### Problem description:
The lines from the one containing "Given: Enable samplecodeTests" through the last one in the data: please copy those exactly, and only those, without the pictures.

-- Data section follows --

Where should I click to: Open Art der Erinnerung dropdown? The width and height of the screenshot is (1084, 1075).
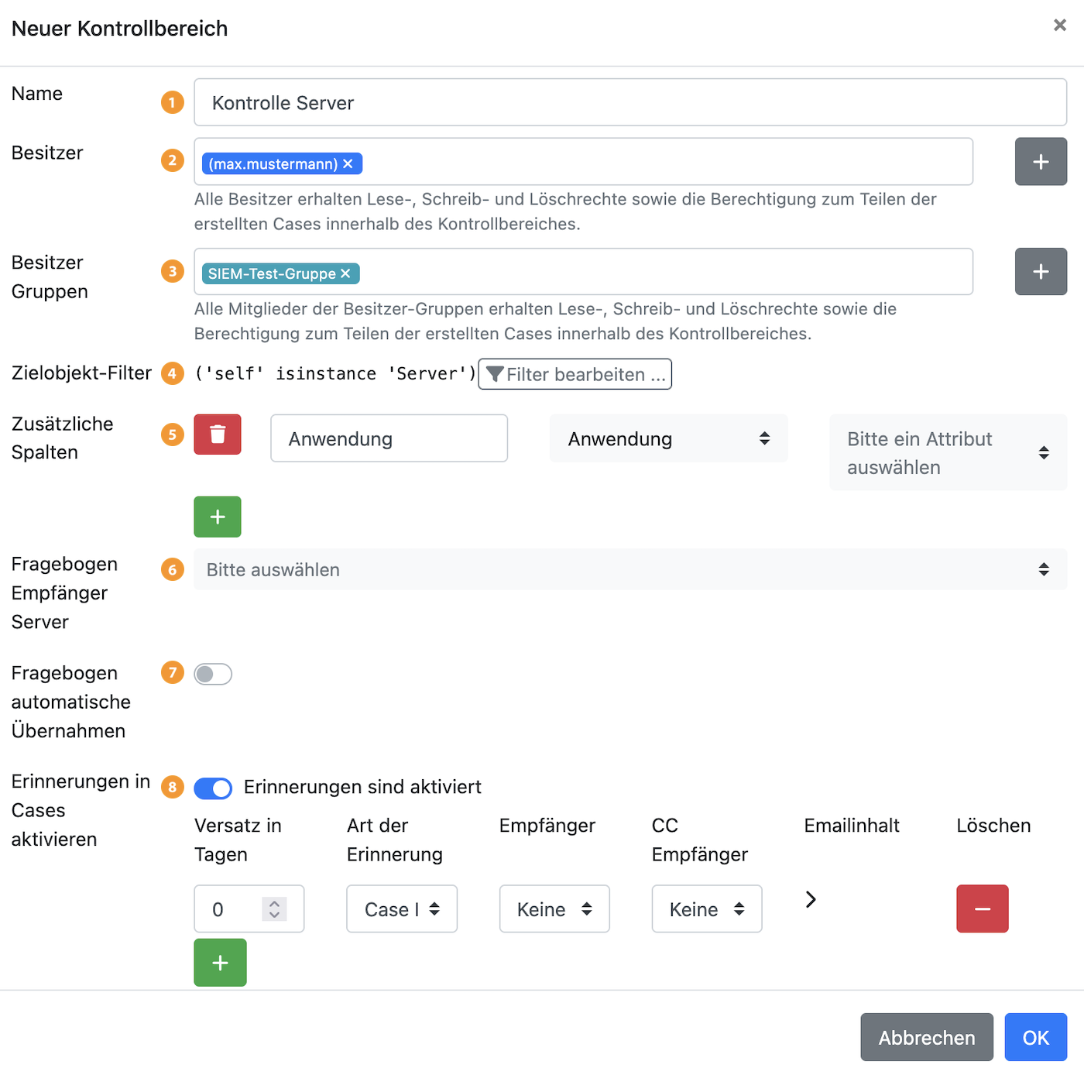point(401,909)
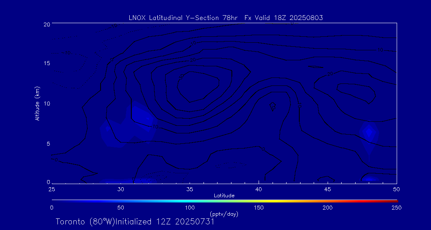Screen dimensions: 431x230
Task: Click the 100 label under the color bar
Action: (x=190, y=208)
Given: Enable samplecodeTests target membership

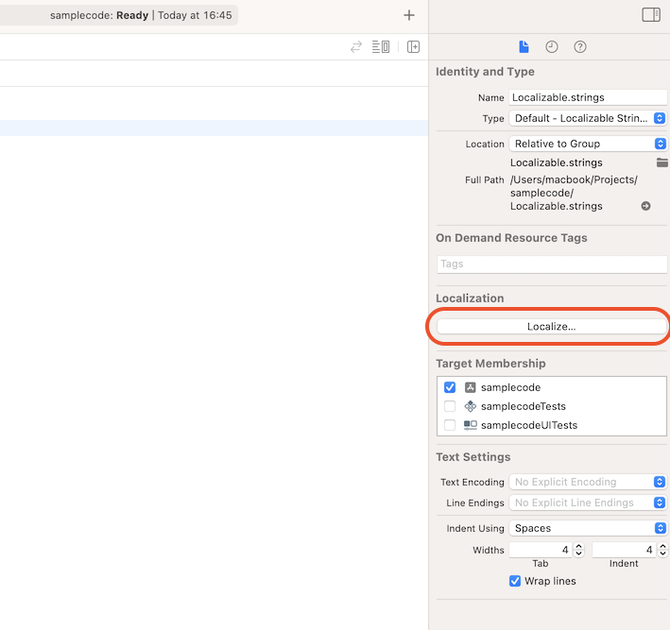Looking at the screenshot, I should point(450,406).
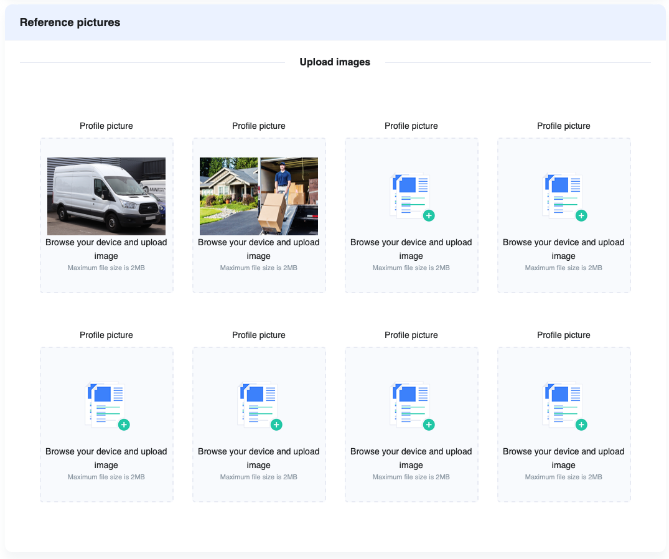Click the document upload icon in bottom row's third slot
669x559 pixels.
pos(411,405)
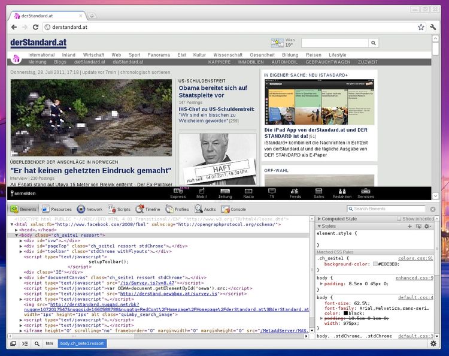
Task: Click the magnifier inspect-element icon
Action: coord(37,343)
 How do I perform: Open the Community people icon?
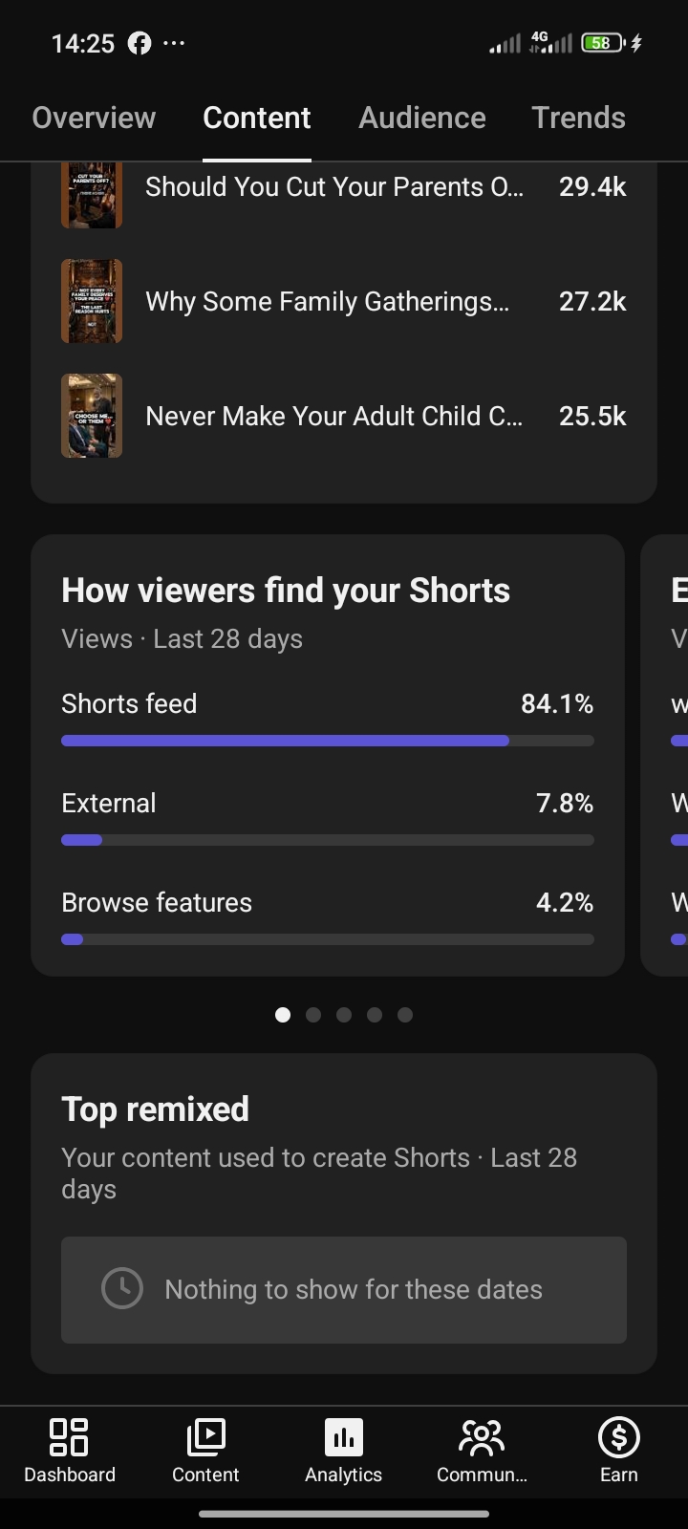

-- Data section concluded --

### Solution for this task:
Given: Enable samplecodeTests target membership

Looking at the screenshot, I should point(450,406).
Click the document upload icon in bottom row's third slot
669x559 pixels.
pos(411,405)
Task: Click the magnifier inspect-element icon
Action: coord(37,343)
 How do I perform: Open the Community people icon?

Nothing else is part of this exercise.